Standardized test for pilot breathing
As a result of the pilot breathing studies, the team is developing a standardized breathing system flight profile for other organizations to use in the future. The team hopes this can serve as a starting point for testing pilot breathing systems on new aircraft, for troubleshooting problems on existing aircraft, and for confirming systems are fixed after maintenance is performed.

Currently, individual components of a breathing system are checked separately on the ground, but there is no end-to-end check of the complete system to make sure it is delivering the proper pressure and concentration of oxygen to the pilot.

NASA research pilot Jim Less wears a U.S. Navy harness configuration with the NASA Jet Propulsion Laboratory in California prototype mask, which uses laser sensors to determine levels of carbon dioxide and water exhaled inside the mask. This prototype was tested in conjunction with the current VigilOX system, which measures the pilot’s oxygen concentration, breathing pressures and flow rates. This and the U.S. Air Force configuration was used in the Pilot Breathing Assessment program at NASA’s Armstrong Flight Research Center in California. (NASA photograph by Carla Thomas)

NASA’s JPL oxygen mask
JPL scientists in Pasadena, Calif., have been developing laser sensor systems for spacecraft to measure the concentration of different gasses in the atmosphere. The project partnered with JPL to see if this technology could be miniaturized and put into an oxygen mask.

This new mask uses laser sensors to determine levels of carbon dioxide and water exhaled inside the mask. The mask was tested in conjunction with the current VigilOX system, which measures a number of key parameters including the pilot’s oxygen concentration, breathing pressures and flow rates. The VigilOX system data is collected in two small boxes, one at the beginning of the inhalation tube and the other at the end of the exhalation tube that connect to the pilot’s mask. The mixing of gases in the tube inevitably leads to a less accurate data reading than measuring directly from a pilot’s mouth. The JPL in-mask sensors gather data directly in the pilot’s mask to get the most accurate readings possible.

Pilot variables
Many variables go into one flight test. Pilot variables can include rest, exercise, diet, hydration, or how often the pilot flew that week, which can all affect the data outcome. During this study, research pilots were subject to pre-and-post flight surveys that ask questions such as what they ate for breakfast, if they exercised, and if they noticed breathing differences in flight.

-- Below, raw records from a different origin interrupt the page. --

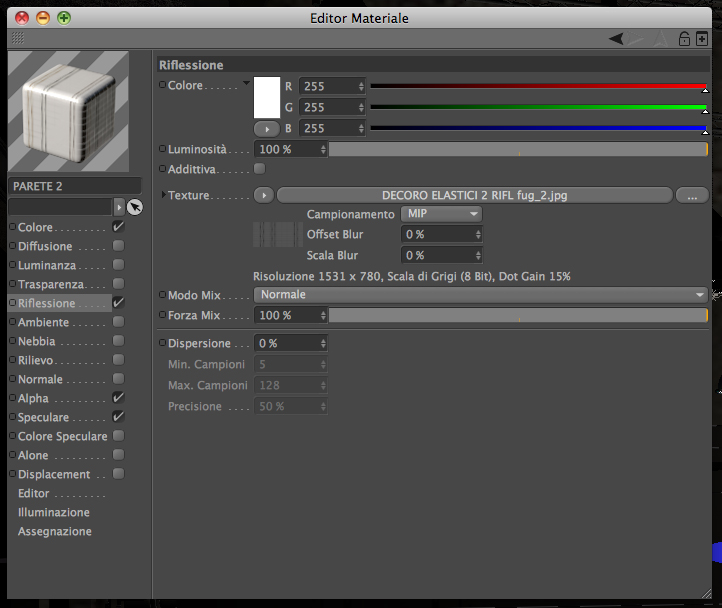
Task: Click the back arrow navigation icon
Action: click(x=616, y=38)
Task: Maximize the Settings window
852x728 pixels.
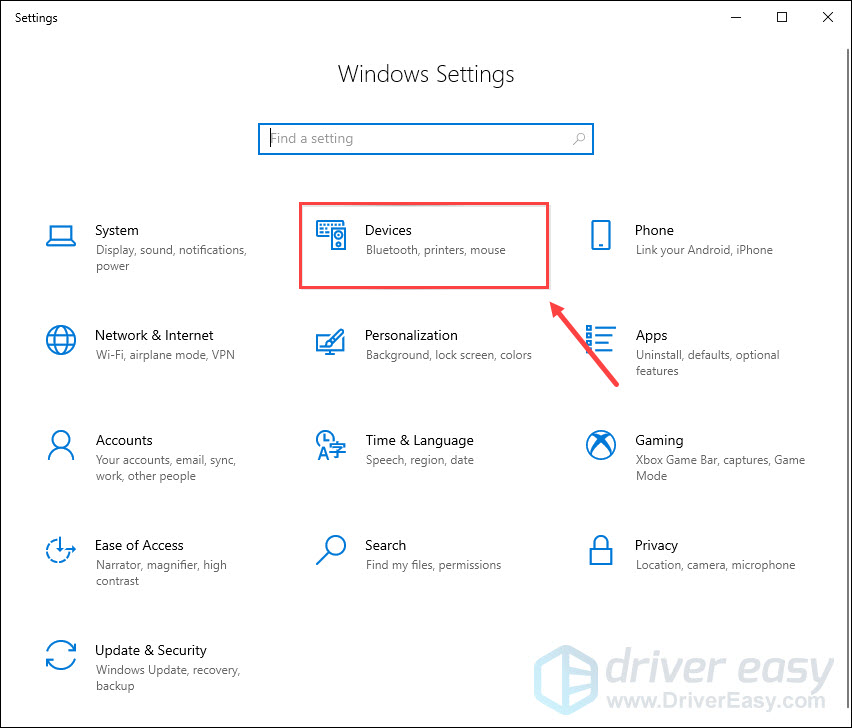Action: point(782,17)
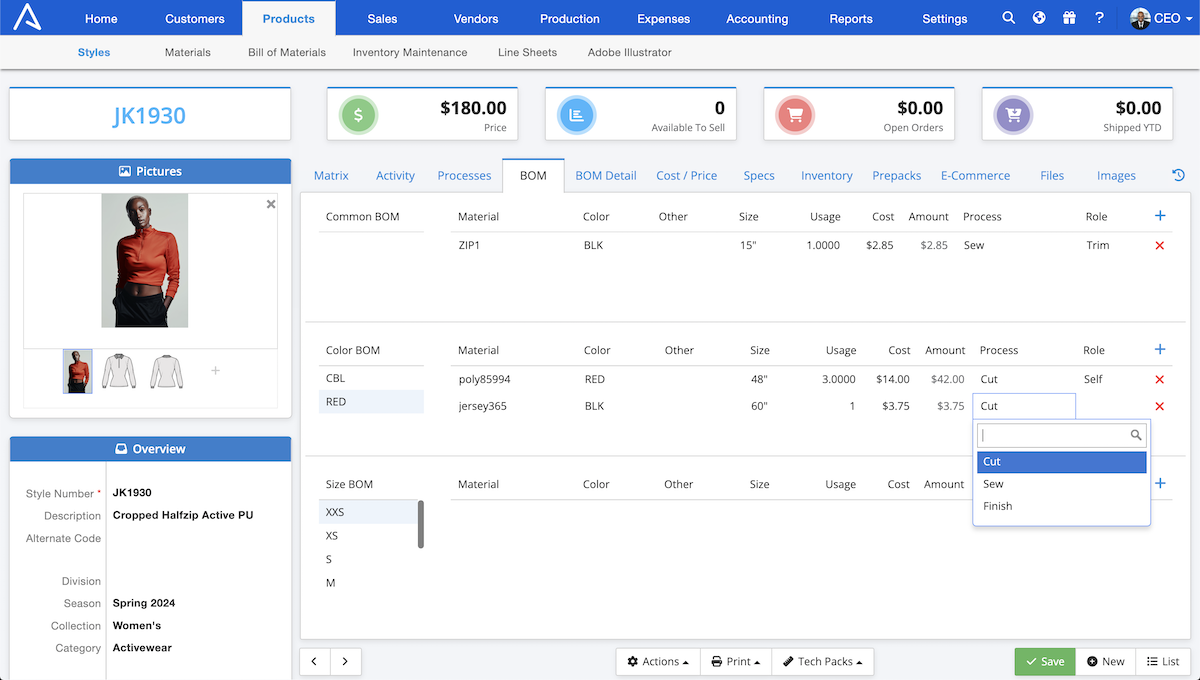Open the Reports menu
1200x680 pixels.
click(851, 17)
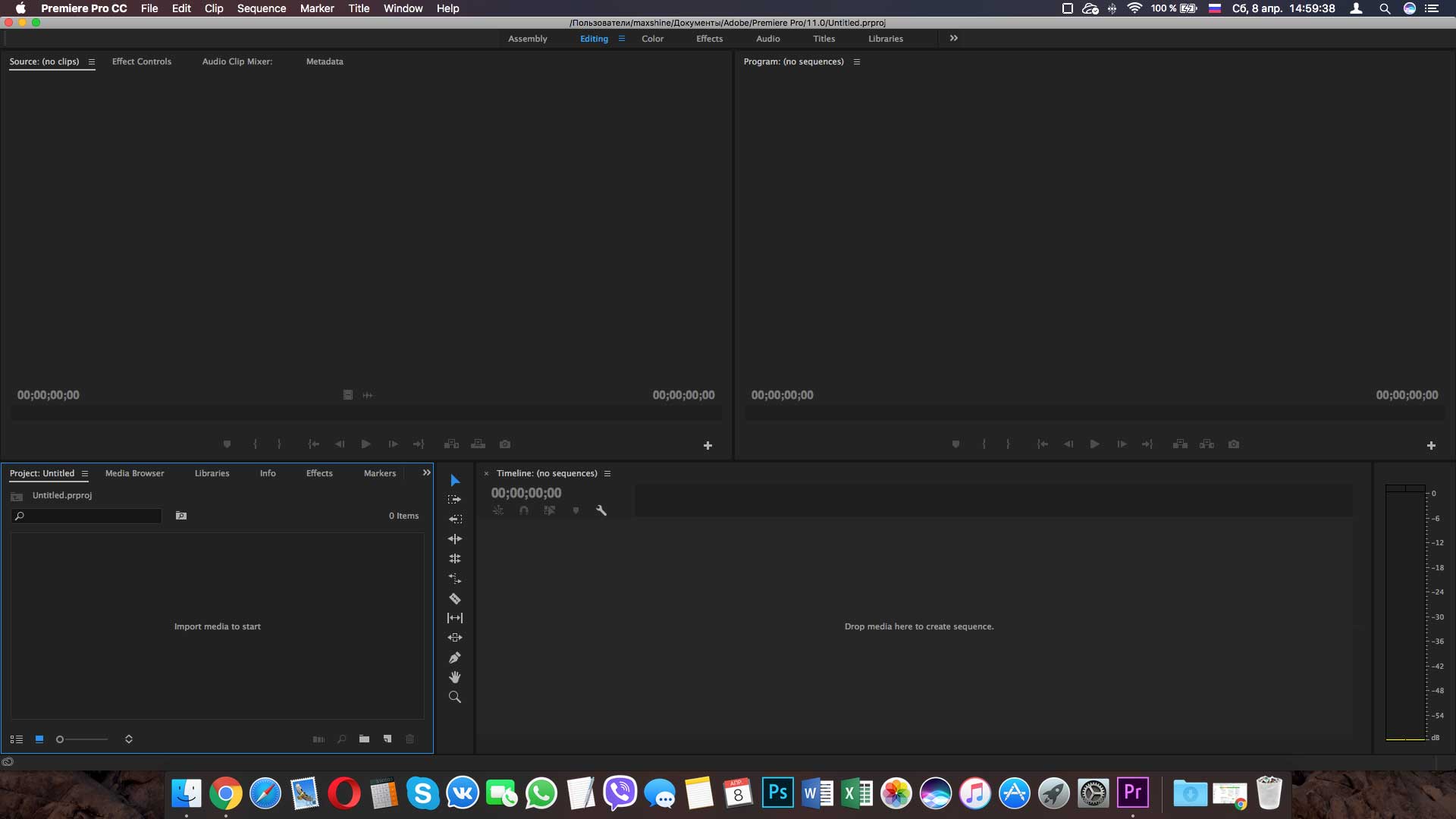
Task: Select the Track Select Forward tool
Action: coord(455,500)
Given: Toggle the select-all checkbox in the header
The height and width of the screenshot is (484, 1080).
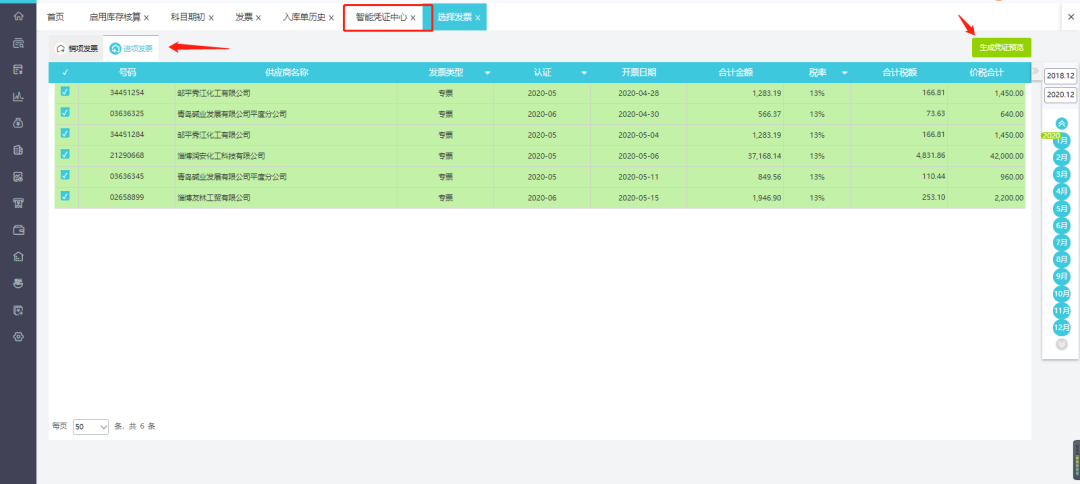Looking at the screenshot, I should (x=65, y=72).
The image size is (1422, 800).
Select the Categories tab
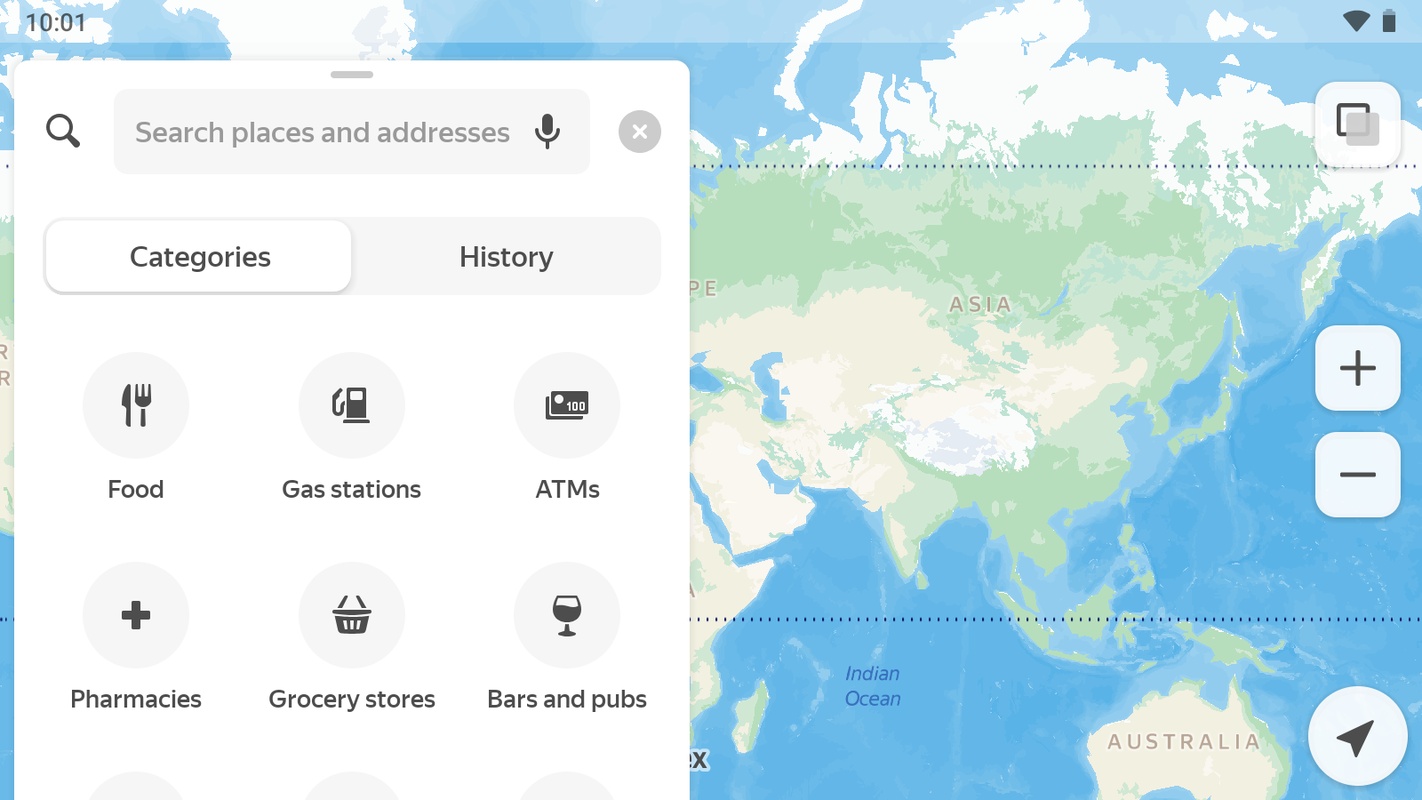pos(200,257)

In phase two, the team continued to rely heavily on the NASA Armstrong Life Support team to prepare pilots for flight with all equipment needs and to gather appropriate data. Life support continued to have the pilot complete spirometry, capnography, and pulse oximetry tests twice before and after each flight.

A spirometry test, measures how much air the pilot can breathe out by exhaling as forcefully and as long as they can. Capnography monitors the pressure of carbon dioxide. A separate device monitors the pilot’s pulse, oxygen saturation in their blood, breathing patterns and blood hemoglobin. The tests are repeated post-flight to measure and compare breathing patterns to identify any changes.

Flight testing is complete and now the NESC will publish a report from the data from both phases. Researchers will compare data among pilots, flights, configurations, aircraft performance and look for patterns or unexpected results that may help researchers understand the causes of a PE. The team hopes others will use the results in the future and for more research to continue.

“About 100 flights or so is not a lot of data compared to the thousands of hours military aircraft are flying,” Less said. “Our team learned a lot about pilot breathing needs and complex systems interactions, but we only scratched the surface with this study, and there is still work to be done.”